[Assignment]: Starting at the line with "You are a GUI", return every line through the final one of the data, word for word. Pictures stay out.
*** Given information ***
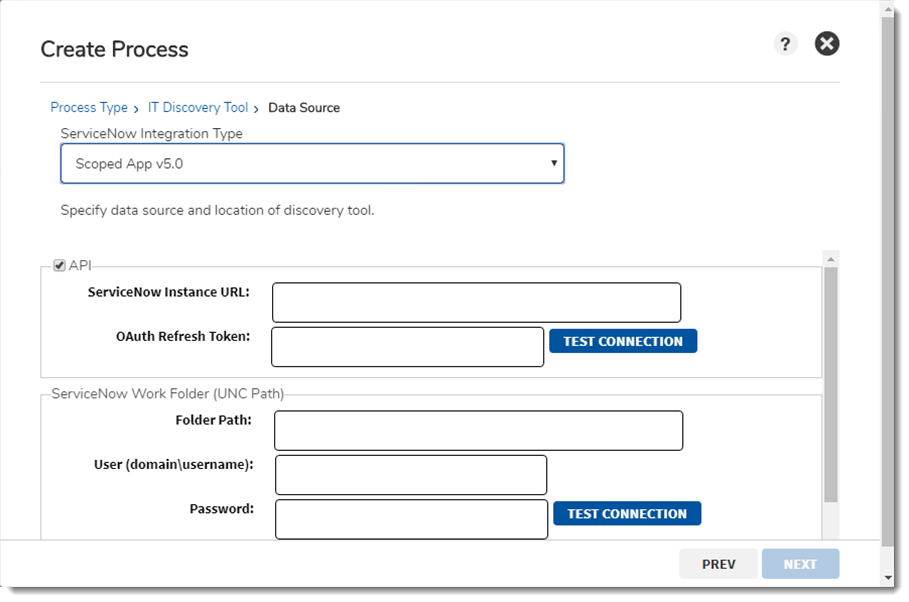The height and width of the screenshot is (602, 909).
Task: Click the outer window scrollbar down arrow
Action: click(888, 578)
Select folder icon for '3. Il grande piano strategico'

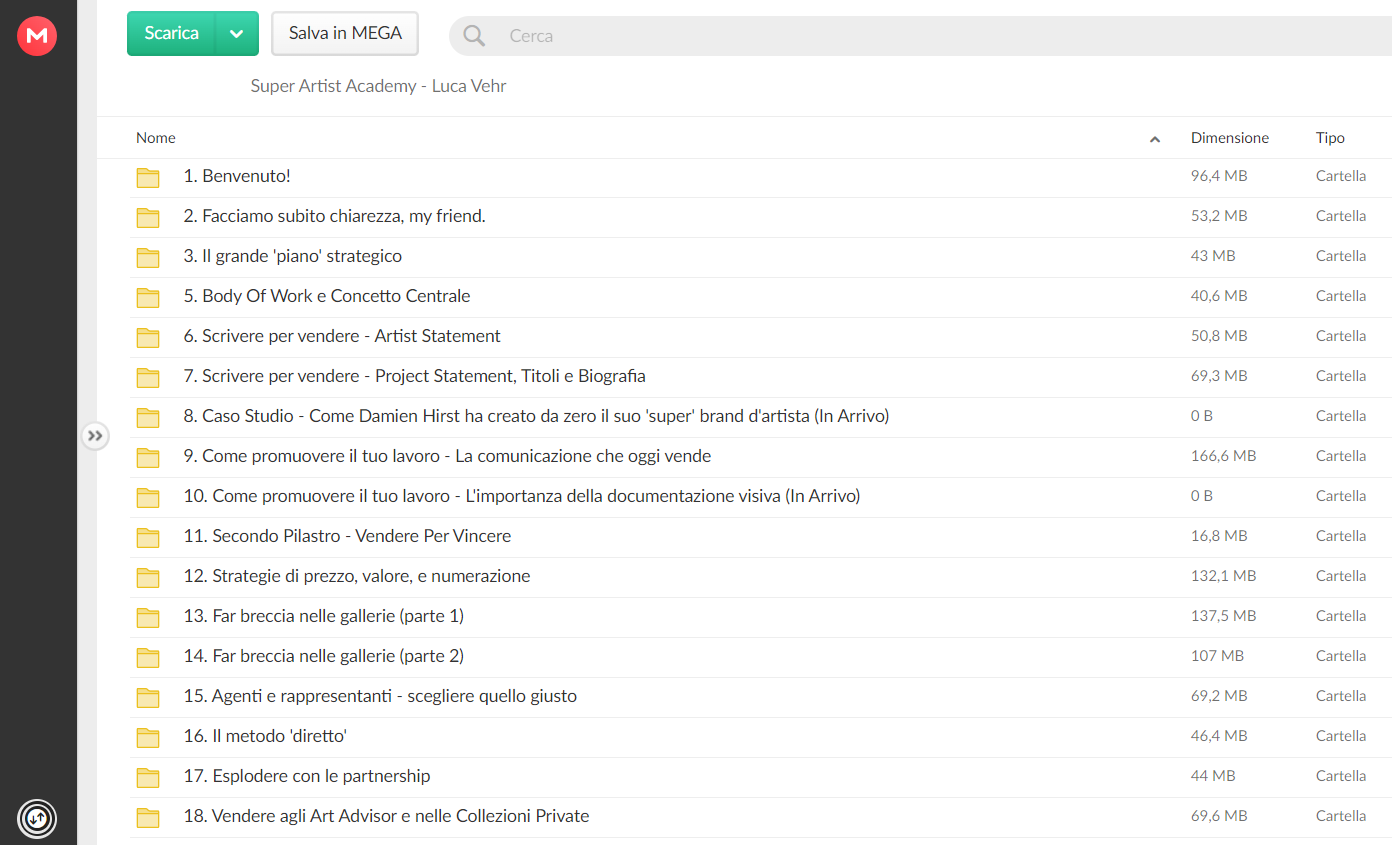(x=148, y=258)
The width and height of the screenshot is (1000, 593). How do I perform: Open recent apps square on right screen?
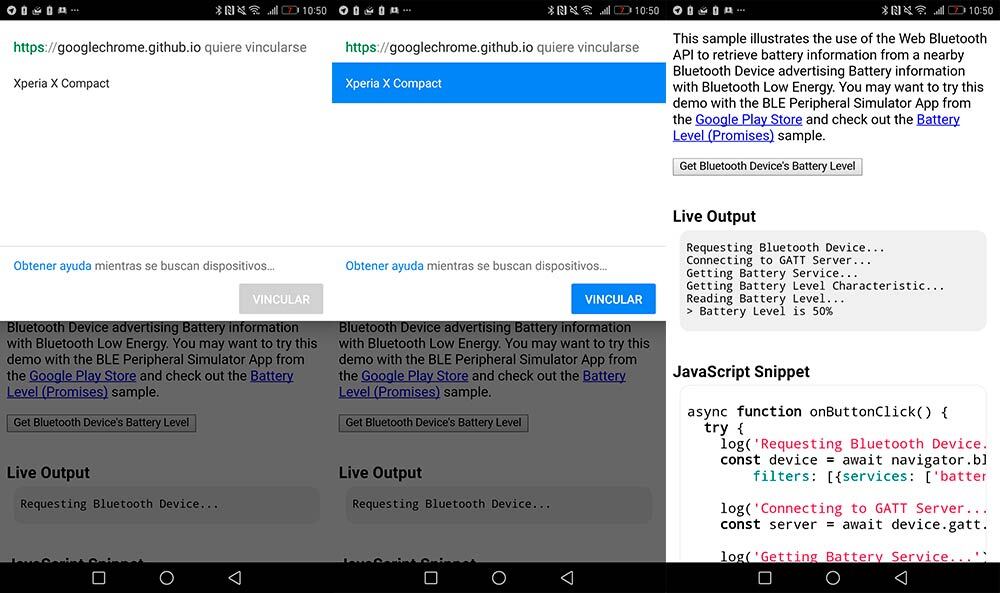click(x=765, y=578)
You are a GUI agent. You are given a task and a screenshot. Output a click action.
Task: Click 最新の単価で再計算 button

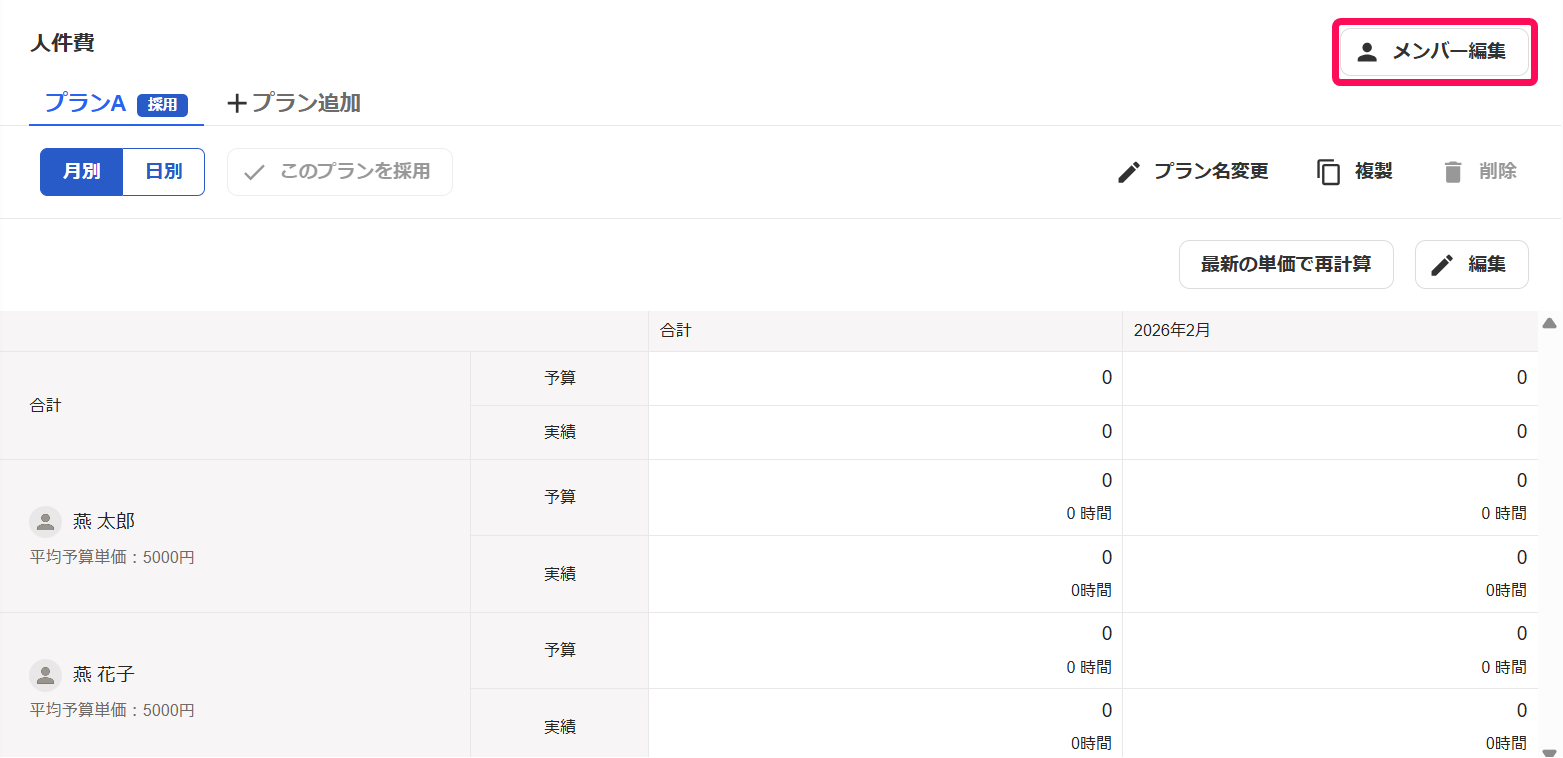(x=1286, y=265)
*** End of Given information ***
[Answer for this exercise]:
You are a GUI agent. You are given a task and a screenshot. Output a click action.
Task: Click 最新の単価で再計算 button

(x=1286, y=265)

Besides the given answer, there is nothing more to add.